*Work instructions*. Only the lines from the one containing "The height and width of the screenshot is (600, 1094)." to the end of the records belong in the output; print them exactly.

*Records supplied*.
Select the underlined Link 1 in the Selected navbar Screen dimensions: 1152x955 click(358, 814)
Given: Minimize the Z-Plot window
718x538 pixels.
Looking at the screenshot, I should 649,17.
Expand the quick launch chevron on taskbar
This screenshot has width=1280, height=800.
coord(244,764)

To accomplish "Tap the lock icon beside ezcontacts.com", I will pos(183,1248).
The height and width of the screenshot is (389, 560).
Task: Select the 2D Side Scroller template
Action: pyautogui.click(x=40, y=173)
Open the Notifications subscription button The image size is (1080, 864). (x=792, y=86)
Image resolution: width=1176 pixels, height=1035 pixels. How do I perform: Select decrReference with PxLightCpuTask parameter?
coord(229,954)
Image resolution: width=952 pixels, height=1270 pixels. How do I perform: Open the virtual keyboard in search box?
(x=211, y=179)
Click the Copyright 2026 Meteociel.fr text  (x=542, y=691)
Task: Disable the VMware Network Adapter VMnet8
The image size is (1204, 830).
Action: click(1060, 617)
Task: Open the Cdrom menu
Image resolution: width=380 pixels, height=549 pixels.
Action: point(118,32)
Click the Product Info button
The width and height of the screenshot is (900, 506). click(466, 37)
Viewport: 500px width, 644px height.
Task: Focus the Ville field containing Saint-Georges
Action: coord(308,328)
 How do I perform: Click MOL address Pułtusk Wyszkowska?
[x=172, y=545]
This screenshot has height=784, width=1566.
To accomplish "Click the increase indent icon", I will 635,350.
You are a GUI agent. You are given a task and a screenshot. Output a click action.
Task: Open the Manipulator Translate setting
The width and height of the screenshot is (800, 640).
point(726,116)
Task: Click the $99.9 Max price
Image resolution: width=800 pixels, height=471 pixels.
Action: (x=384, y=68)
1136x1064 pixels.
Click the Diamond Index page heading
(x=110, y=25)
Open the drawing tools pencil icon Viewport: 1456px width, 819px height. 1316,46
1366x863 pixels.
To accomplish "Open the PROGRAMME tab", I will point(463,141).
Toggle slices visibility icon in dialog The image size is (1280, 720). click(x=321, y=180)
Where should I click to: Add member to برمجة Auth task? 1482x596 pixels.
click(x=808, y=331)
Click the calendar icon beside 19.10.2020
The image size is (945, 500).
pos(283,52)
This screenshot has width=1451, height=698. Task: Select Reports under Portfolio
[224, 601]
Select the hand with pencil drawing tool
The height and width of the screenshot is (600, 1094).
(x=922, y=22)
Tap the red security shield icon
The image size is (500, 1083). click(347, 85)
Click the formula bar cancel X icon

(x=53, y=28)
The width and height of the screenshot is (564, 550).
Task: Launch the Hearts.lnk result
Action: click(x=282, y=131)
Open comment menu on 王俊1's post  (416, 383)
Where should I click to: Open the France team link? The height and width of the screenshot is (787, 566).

*Your solution*.
The height and width of the screenshot is (600, 1094).
(x=922, y=22)
Tap the red security shield icon
The image size is (500, 1083). click(347, 85)
Click the formula bar cancel X icon

(x=53, y=28)
The width and height of the screenshot is (564, 550).
Task: Launch the Hearts.lnk result
Action: click(x=282, y=131)
Open comment menu on 王俊1's post  (416, 383)
Where should I click to: Open the France team link? The height and width of the screenshot is (787, 566).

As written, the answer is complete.